• Stated task: Copy all of the records below without changing a single character.

[Item coordinate data]
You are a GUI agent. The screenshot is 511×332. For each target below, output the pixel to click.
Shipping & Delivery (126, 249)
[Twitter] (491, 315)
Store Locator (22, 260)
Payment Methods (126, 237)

• Response to this task:
You are a GUI agent. The screenshot is 511×332. For each target below, output the pixel to click.
Shipping & Delivery (126, 249)
[Twitter] (491, 315)
Store Locator (22, 260)
Payment Methods (126, 237)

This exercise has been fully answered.